◆ **Selected excerpt**:
··········
People v. Gitchel, 316 Ill. App. 3d 213 (2000)

Sept. 12, 2000 · Illinois Appellate Court · No. 4-99-0572
316 Ill. App. 3d 213

THE PEOPLE OF THE STATE OF ILLINOIS, Plaintiff-Appellee, v. JERRY A. GITCHEL, Defendant-Appellant.

Fourth District

No. 4-99-0572

Opinion filed September 12, 2000.

*214COOK, EJ., dissenting.

Daniel D. Yuhas and Arden J. Lang, both of State Appellate Defender’s Office, of Springfield, for appellant.

Diane Sipich, State’s Attorney, of Tuscola (Norbert J. Goetten, Robert J. Biderman, and James C. Majors, all of State’s Attorneys Appellate Prosecutor’s Office, of counsel), for the People.

JUSTICE MYERSCOUGH

delivered the opinion of the court:

In February 1998, defendant pleaded guilty to one count of burglary (720 ILCS 5/19 — 1 (West 1998)), and the trial court sentenced him to 12 months’ probation with 10 weekends of periodic imprisonment and fined him $300. In February 1999, the court revoked defendant’s probation, and in June 1999, the court resentenced him to 3 years’ imprisonment with 30 days’ credit for time served in the county jail as part of his probation sentence. Defendant appeals, contending that (1) he is entitled to (a) an additional 9 days’ sentence credit for time spent in jail awaiting sentencing and (b) a corresponding $45 credit against his fine; and (2) the case should be remanded for a hearing on his postsentencing motion, which was filed on July 6, 1999, simultaneously with his notice of appeal, but which the trial court did not consider. We affirm as modified and remand with directions.

I. PERIODIC IMPRISONMENT EQUATES TO SENTENCE CREDIT FOR DURATION OF ITS TERM

The record reflects, and the State concedes, defendant was incarcerated for 39 days prior to sentencing on revocation of probation, but the trial court credited him with only the last 30 days. However, where a defendant serves jail time on weekends under a sentence of periodic imprisonment (730 ILCS 5/5 — 7—1 (West 1998)), he is entitled to credit for all the days during that period, and not just *215for time actually spent in confinement. People v. Scheib, 76 Ill. 2d 244, 254-55, 390 N.E.2d 872, 876-77 (1979); People v. Hutchcraft, 215 Ill. App. 3d 533, 539, 574 N.E.2d 1337, 1340-41 (1991). The governing statutory provisions are explicit. Section 5 — 7—1(d) of the Unified Code of Corrections (Unified Code) (730 ILCS 5/5 — 7—1(d) (West 1998)) provides: “The term of the sentence shall be calculated upon the basis of the duration of its term rather than upon the basis of the actual days spent in confinement.” Section 5 — 7—2(c) of the Unified Code states: “That part of the term under paragraph (d) of [s]eetion 5 — 7—1 which has been served under the sentence of periodic imprisonment shall be credited against a sentence of imprisonment.” 730 ILCS 5/5 — 7—2(c) (West 1998). Sentence credit is generally considered under section 5 — 8—7(b) of the Unified Code (730 ILCS 5/5 — 8—7(b) (West 1998) (“shall be given credit *** for time spent in custody as a result of the offense for which the sentence was imposed”)); crediting for periodic imprisonment is an exception, however, more specifically addressed by the aforementioned sections, which control as to the duration of its term.
··········
◆ **Dataset section**:

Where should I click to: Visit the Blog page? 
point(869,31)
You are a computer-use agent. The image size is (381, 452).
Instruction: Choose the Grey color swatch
··········
◆ **Given exercise**:
Rewrite the passage of the Gitchel opinion starting at "Fourth District" and ending at "for the People.", changing "Opinion filed" to "Opinion issued".

◆ **The result**:
Fourth District

No. 4-99-0572

Opinion issued September 12, 2000.

*214COOK, EJ., dissenting.

Daniel D. Yuhas and Arden J. Lang, both of State Appellate Defender’s Office, of Springfield, for appellant.

Diane Sipich, State’s Attorney, of Tuscola (Norbert J. Goetten, Robert J. Biderman, and James C. Majors, all of State’s Attorneys Appellate Prosecutor’s Office, of counsel), for the People.